France’s Safran completed a $1 billion purchase of U.S. face-recognition software maker L-1 Identity Solutions after hiring a top former U.S. intelligence official to allay security concerns. Safran received approval for its purchase from the Committee on Foreign Investment in the US (CFIUS).

The $1 billion cash deal gives the French state-owned company control of a Connecticut company which specializes in biometric recognition systems, passports and finger-printing as well as background checks for public and private clients.

Safran said on Tuesday it had agreed to set up a three-person proxy board to manage sensitive U.S. contracts that make up about 80 percent of L-1’s business.

The proposed proxy board would include Barbara McNamara, Deputy Director of the National Security Agency from October 1997 until June 2000, and William Schneider Jr, a former undersecretary of state under President Ronald Reagan. The presence of McNamara and Schneider is designed to ensure L-1 can keep open its lifeline of U.S. contracts while having the French government as its largest single shareholder.

The French aerospace and defense company said on Tuesday that L-1 would join Safran’s existing Morpho security business and would be renamed Morpho Trust.

Formed through the 2006 merger of Viisage, Identix, and Stamford, L-1 combines face and other biometric recognition technologies with credentialing and access control systems for protecting identity. Its main customers are  U.S. government agencies, which use its products for improving homeland security and border security.

L-1’s secure credentialing solution has been used to produce more than two billion government-issued IDs to date. These include driver’s licenses, passports and Visas, the U.S. Passport Card and Border Crossing Card, international voter registration and national ID cards, as well as the production platform for the U.S. DOD Common Access Card (CAC).

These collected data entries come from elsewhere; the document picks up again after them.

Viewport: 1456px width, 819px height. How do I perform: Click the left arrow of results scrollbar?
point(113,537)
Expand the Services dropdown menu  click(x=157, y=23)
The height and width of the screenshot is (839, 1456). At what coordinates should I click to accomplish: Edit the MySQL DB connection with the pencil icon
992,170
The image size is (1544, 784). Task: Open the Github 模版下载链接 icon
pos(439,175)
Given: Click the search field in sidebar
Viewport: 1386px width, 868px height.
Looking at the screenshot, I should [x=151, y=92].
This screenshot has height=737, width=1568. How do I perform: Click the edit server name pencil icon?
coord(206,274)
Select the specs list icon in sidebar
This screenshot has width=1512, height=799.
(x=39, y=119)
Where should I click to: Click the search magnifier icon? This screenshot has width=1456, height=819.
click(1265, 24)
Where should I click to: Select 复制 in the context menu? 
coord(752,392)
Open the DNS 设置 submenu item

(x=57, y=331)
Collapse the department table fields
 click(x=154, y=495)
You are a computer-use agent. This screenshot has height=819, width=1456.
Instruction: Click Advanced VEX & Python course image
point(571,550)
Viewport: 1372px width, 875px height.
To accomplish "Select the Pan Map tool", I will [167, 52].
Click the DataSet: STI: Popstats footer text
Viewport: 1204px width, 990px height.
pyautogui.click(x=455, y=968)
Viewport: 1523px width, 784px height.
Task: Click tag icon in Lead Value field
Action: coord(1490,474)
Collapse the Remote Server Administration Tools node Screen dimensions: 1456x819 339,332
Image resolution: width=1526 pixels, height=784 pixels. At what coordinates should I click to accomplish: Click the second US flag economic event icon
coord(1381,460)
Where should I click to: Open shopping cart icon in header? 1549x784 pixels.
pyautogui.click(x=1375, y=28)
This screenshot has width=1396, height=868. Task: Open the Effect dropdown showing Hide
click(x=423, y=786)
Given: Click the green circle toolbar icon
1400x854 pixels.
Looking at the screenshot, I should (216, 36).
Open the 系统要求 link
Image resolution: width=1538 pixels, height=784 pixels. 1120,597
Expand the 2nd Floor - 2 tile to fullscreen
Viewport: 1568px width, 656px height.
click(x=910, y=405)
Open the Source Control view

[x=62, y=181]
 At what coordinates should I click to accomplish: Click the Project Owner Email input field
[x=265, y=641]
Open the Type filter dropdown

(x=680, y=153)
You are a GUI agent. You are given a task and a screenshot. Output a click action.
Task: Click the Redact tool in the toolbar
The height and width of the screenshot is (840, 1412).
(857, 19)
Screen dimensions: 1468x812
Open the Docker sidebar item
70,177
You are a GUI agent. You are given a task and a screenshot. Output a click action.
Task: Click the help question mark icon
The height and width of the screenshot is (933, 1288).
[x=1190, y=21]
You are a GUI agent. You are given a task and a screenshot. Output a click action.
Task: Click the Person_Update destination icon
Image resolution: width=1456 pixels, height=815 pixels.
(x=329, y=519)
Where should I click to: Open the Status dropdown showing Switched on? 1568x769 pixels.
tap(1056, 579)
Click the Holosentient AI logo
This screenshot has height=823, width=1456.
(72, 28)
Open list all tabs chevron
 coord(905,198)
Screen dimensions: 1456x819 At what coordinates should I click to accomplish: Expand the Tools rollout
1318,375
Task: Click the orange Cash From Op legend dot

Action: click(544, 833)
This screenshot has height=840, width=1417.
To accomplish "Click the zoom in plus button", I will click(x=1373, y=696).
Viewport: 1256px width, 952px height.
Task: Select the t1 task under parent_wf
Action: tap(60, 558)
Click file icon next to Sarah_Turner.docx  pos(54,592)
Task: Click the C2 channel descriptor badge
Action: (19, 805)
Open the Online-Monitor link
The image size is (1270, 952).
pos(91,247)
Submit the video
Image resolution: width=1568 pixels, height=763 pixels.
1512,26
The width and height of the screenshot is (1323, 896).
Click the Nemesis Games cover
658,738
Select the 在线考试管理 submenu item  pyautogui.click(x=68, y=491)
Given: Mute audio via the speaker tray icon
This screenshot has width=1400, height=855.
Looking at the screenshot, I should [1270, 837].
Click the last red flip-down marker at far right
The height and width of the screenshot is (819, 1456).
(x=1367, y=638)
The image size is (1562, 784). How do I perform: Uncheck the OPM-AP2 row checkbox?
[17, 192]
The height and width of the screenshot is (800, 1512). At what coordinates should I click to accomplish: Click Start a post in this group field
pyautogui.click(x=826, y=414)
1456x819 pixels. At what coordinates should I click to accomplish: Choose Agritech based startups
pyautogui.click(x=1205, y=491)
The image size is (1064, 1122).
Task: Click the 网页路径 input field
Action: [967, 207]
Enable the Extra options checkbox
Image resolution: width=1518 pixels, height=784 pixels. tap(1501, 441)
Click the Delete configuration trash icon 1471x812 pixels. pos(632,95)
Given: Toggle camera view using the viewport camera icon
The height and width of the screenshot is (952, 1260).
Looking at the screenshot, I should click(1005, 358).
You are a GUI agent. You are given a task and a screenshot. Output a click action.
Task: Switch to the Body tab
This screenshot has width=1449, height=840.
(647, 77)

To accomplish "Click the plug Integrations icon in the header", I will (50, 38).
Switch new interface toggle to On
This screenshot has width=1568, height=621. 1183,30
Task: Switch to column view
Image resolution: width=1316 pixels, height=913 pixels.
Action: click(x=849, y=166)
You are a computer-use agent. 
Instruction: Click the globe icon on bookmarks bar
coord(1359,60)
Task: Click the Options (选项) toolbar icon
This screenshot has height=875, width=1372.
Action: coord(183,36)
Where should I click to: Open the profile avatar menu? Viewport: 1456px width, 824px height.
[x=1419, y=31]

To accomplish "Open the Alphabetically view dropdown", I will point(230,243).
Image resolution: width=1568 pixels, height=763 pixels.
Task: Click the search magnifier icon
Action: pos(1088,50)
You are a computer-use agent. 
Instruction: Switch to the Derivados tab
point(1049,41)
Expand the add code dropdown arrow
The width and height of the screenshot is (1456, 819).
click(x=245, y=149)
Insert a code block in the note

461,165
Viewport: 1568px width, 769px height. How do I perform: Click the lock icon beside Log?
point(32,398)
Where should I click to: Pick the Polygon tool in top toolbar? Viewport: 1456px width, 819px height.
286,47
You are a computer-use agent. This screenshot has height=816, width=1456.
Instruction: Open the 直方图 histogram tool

The Committee on Foreign Investment in the United States (CFIUS) is an inter-agency committee of the US Government that reviews transactions that could result in control of a U.S. business by a foreign person (“covered transactions”), in order to determine the effect of such transactions on the national security of the United States.

CFIUS includes representatives from 16 US departments and agencies and is chaired by the Secretary of the Treasury. Established by Gerald Ford under Executive Order 11858 in 1975, the committee gained additional authority after Ronald Reagan delegated Presidential oversight to CFIUS under Executive Order 12661 in 1988.

In February 2006, Richard Perle related to CBS News his experience on the CFIUS panel, “The committee almost never met, and when it deliberated it was usually at a fairly low bureaucratic level.” He also added, “I think it’s a bit of a joke if we were serious about scrutinizing foreign ownership and foreign control, particularly since 9/11.